MONTREAL -- Canadian company Aisle 24 is trying to usher in a new era of convenience.

Like many corner stores across the country, their locations have an abundance of foods and snacks.

But there’s one major difference: nobody works in them.

“You shop as you would normally, there’s just no staff and you let yourself check out automatically,” Aisle 24 master franchisee for Quebec Jessika Venne told CTV National News.

Customers use the company’s app to register themselves and unlock the door, which can be accessed any time of the day, seven days a week, and they scan and pay for items by themselves.

"We have a security analytics system that can determine events in the store and notify us," co-founder John Douang told CTV News.

“We can always see on the cameras if anything has been moved, if there is a mess," Venne said. "People can contact us and talk to us directly on the app as well.”

Aisle 24 stores will soon be popping up in more neighbourhoods across Canada. Currently, there are nine open in Ontario and Quebec, and the company is eyeing 200 more locations in the next couple of years.

Douang says the idea was inspired by his parents, who worked long hours at their own convenience store and were forced to close when they went on vacation.

The company has received some criticism for taking away cashier jobs, but Douang says it’s not a position many people want anyway.

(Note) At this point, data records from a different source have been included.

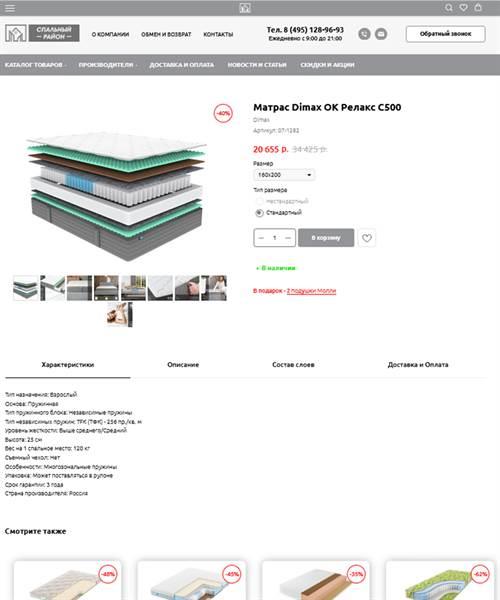Screen dimensions: 500x600
Task: Open the hamburger menu icon
Action: (10, 8)
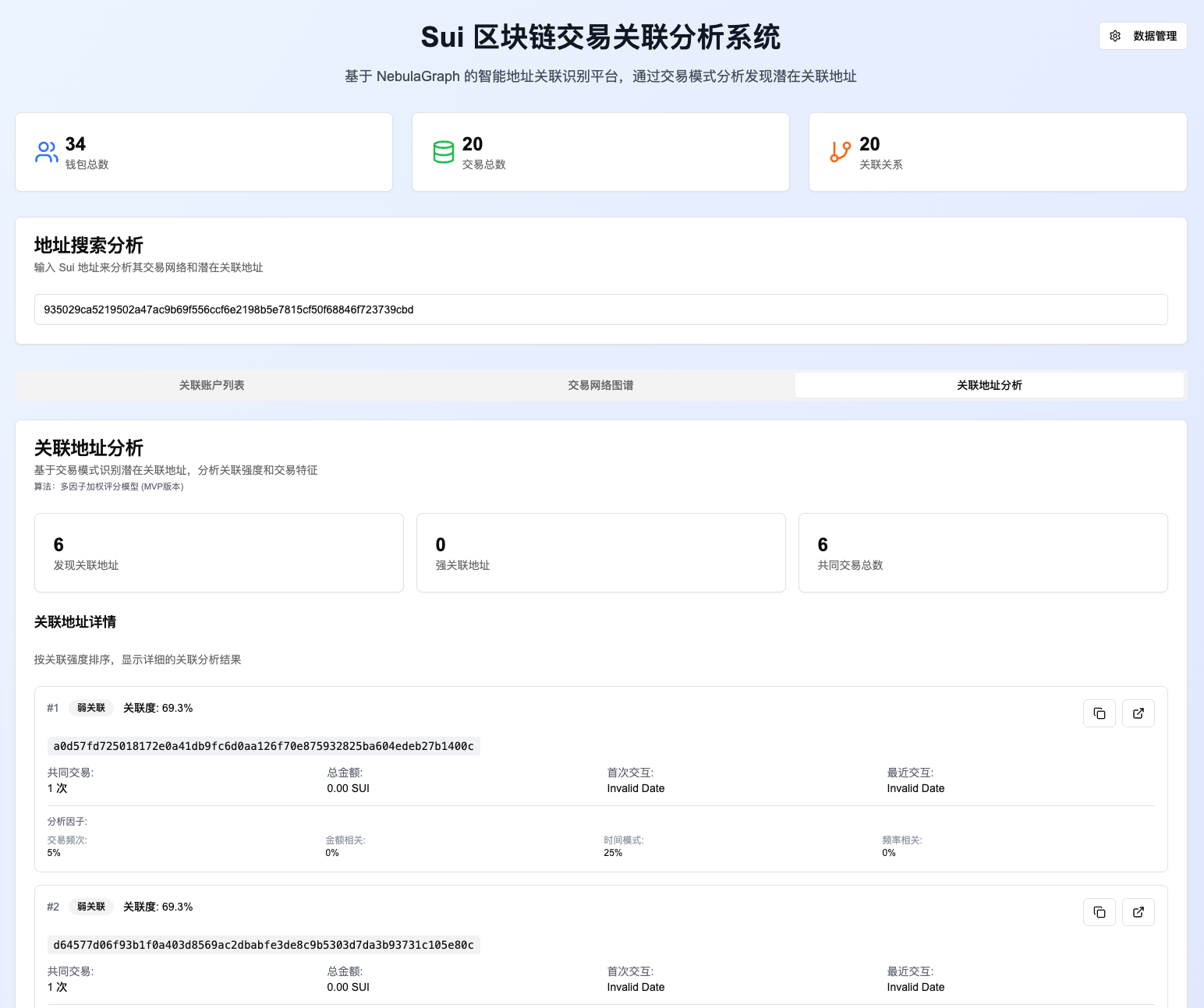The width and height of the screenshot is (1204, 1008).
Task: Switch to the 交易网络图谱 tab
Action: click(x=600, y=384)
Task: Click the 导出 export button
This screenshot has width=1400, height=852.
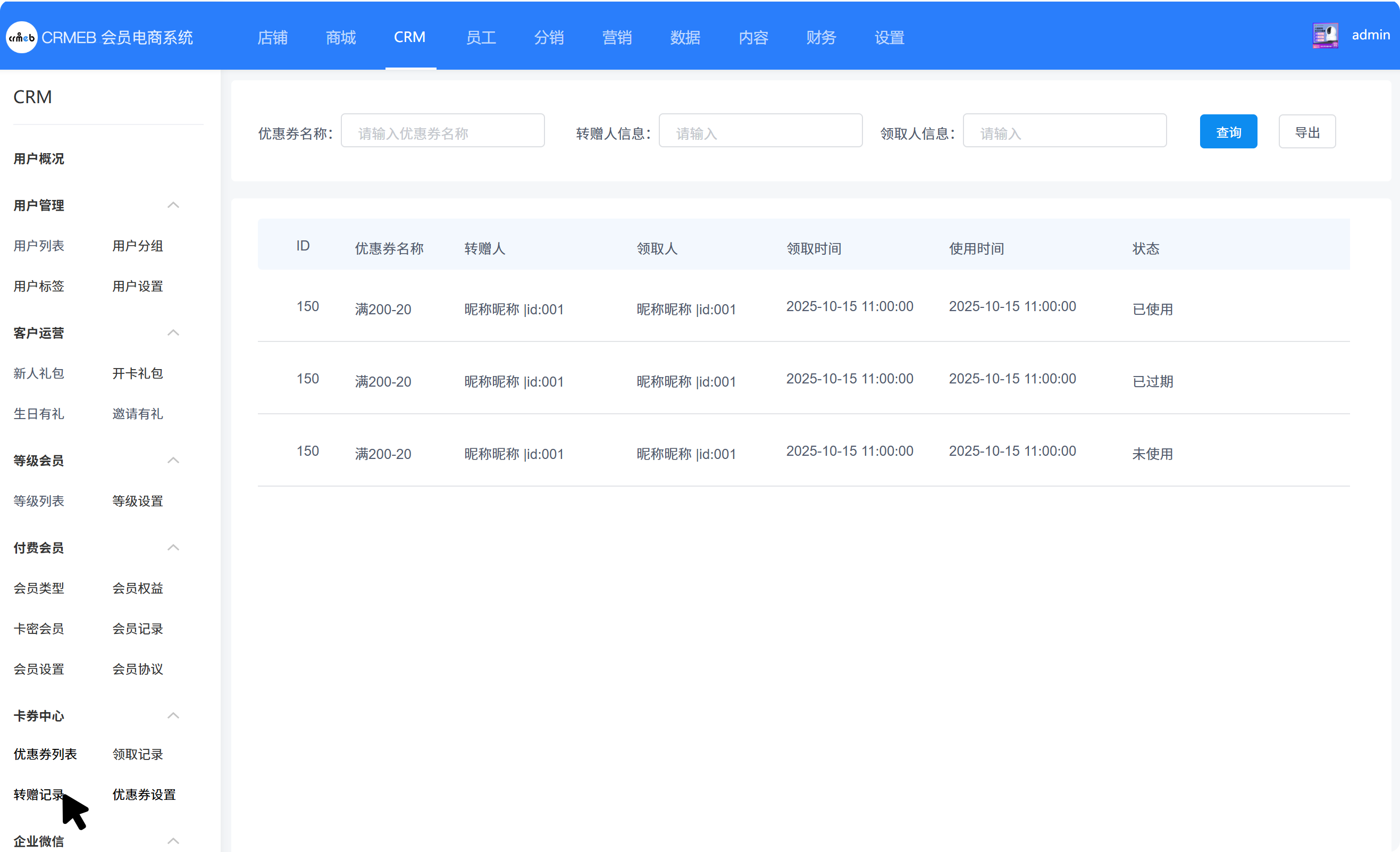Action: [1307, 131]
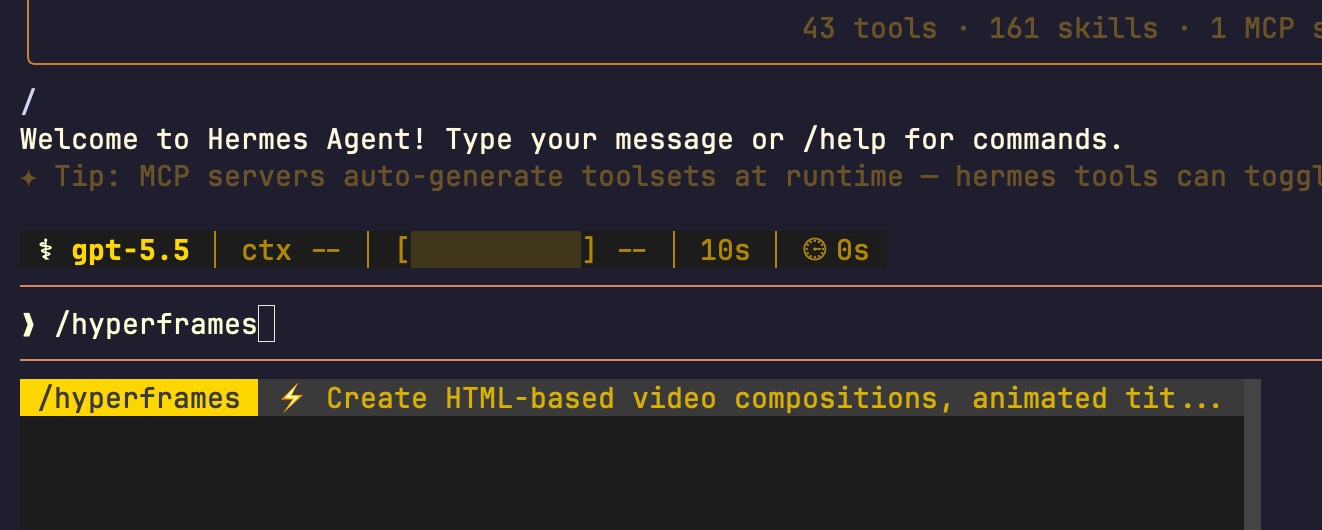Screen dimensions: 1322x530
Task: Click the ctx -- status segment
Action: tap(291, 250)
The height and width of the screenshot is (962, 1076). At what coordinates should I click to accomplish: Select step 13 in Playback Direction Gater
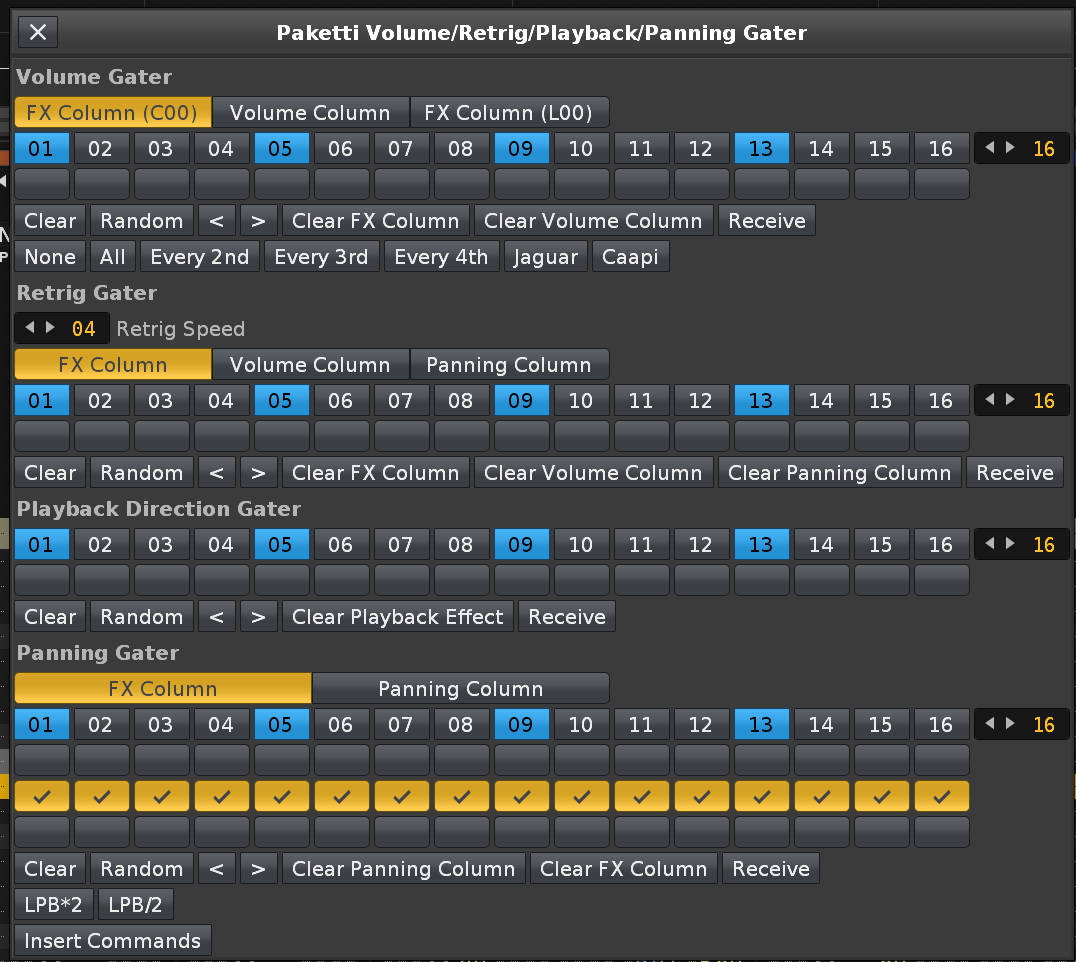(761, 545)
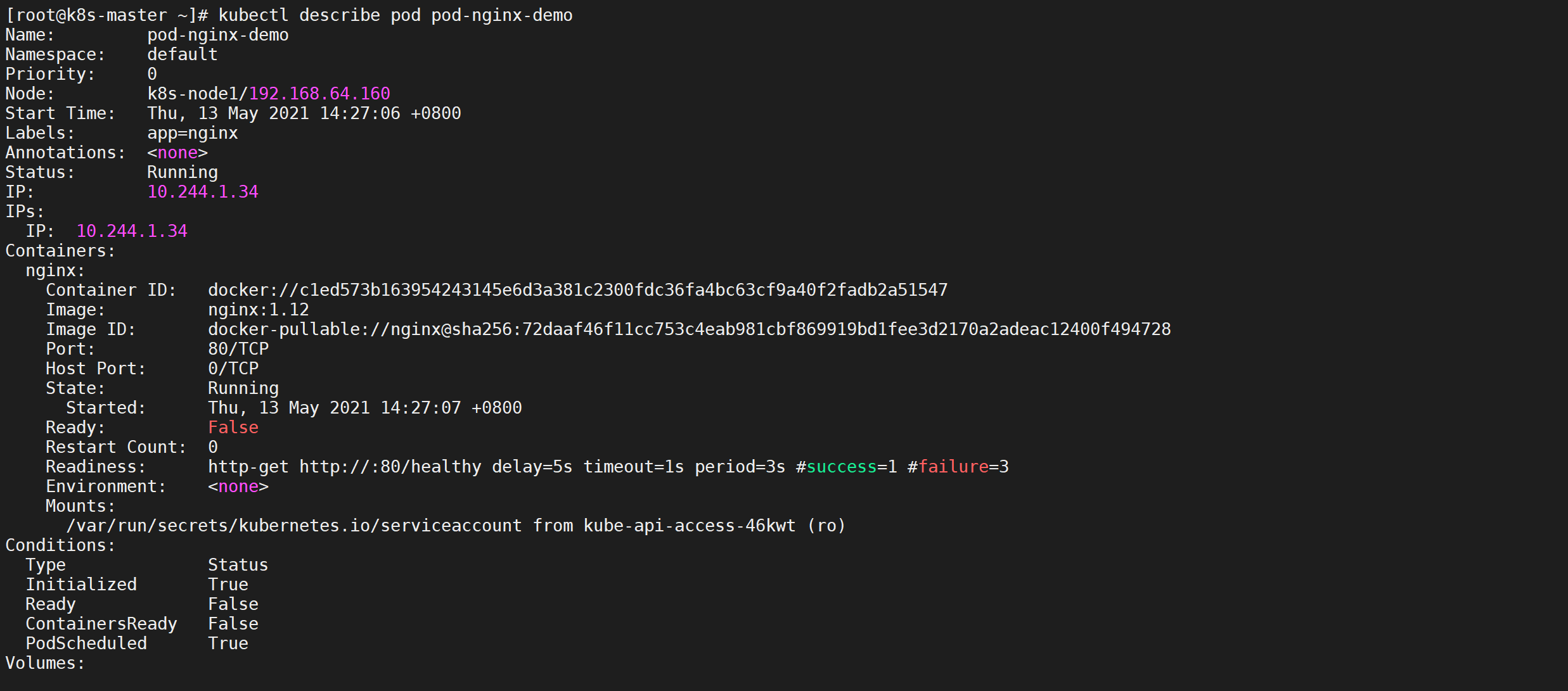Image resolution: width=1568 pixels, height=691 pixels.
Task: Click the serviceaccount mount path
Action: [293, 526]
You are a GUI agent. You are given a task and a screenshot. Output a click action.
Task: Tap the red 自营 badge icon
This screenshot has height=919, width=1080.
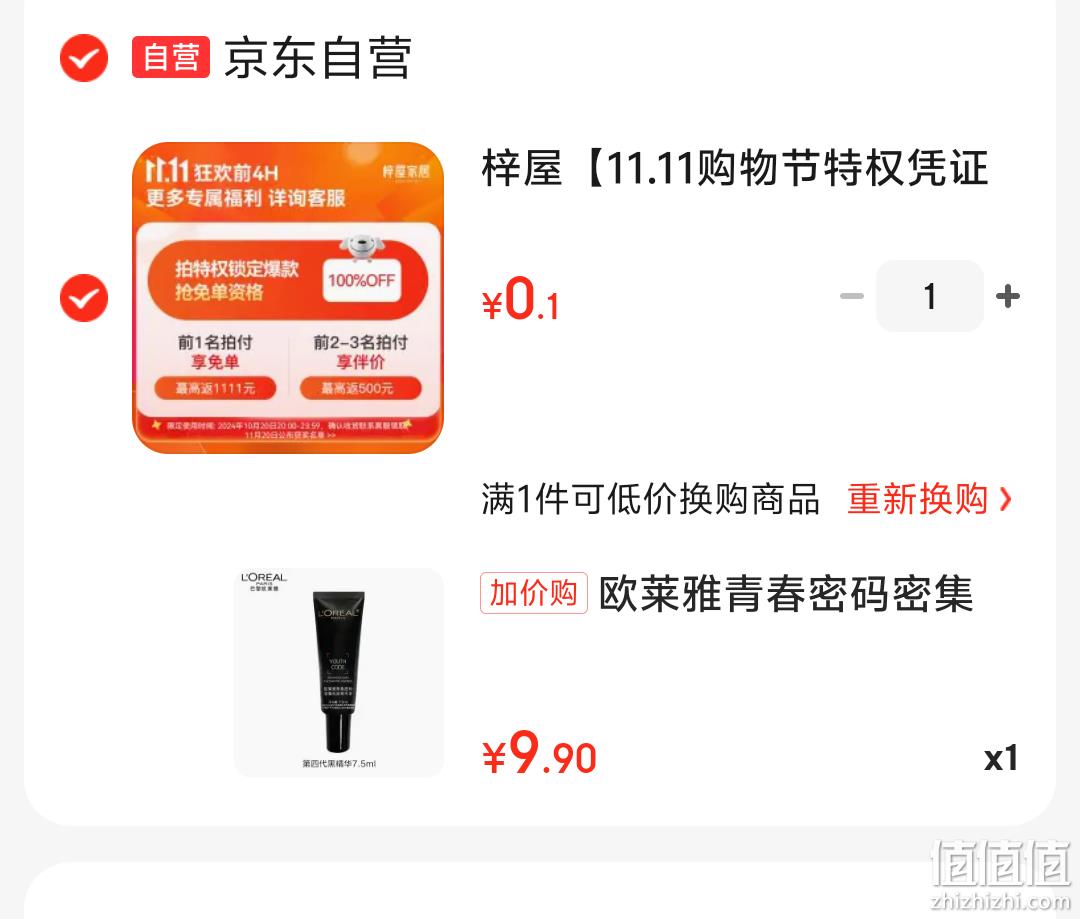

“There’s a labour shortage and a lot of people that are out there right now don’t want low-wage, front-line jobs,” he told CTV National News. “They want something better.”

Since the start of the COVID-19 pandemic, cashierless and cashless technology has been used around the world to cut down on physical contact.

It has also been shifting the way customers shop, picking up what they want, when they want.

“I think eventually more stores will end up like this,” a customer told CTV National News. “It’s cool.”

It’s apparently a favourite option of night owls as well.

“Our peak traffic right now in the last two weeks [has been] between 9 p.m. and 2 a.m.,” Venne said.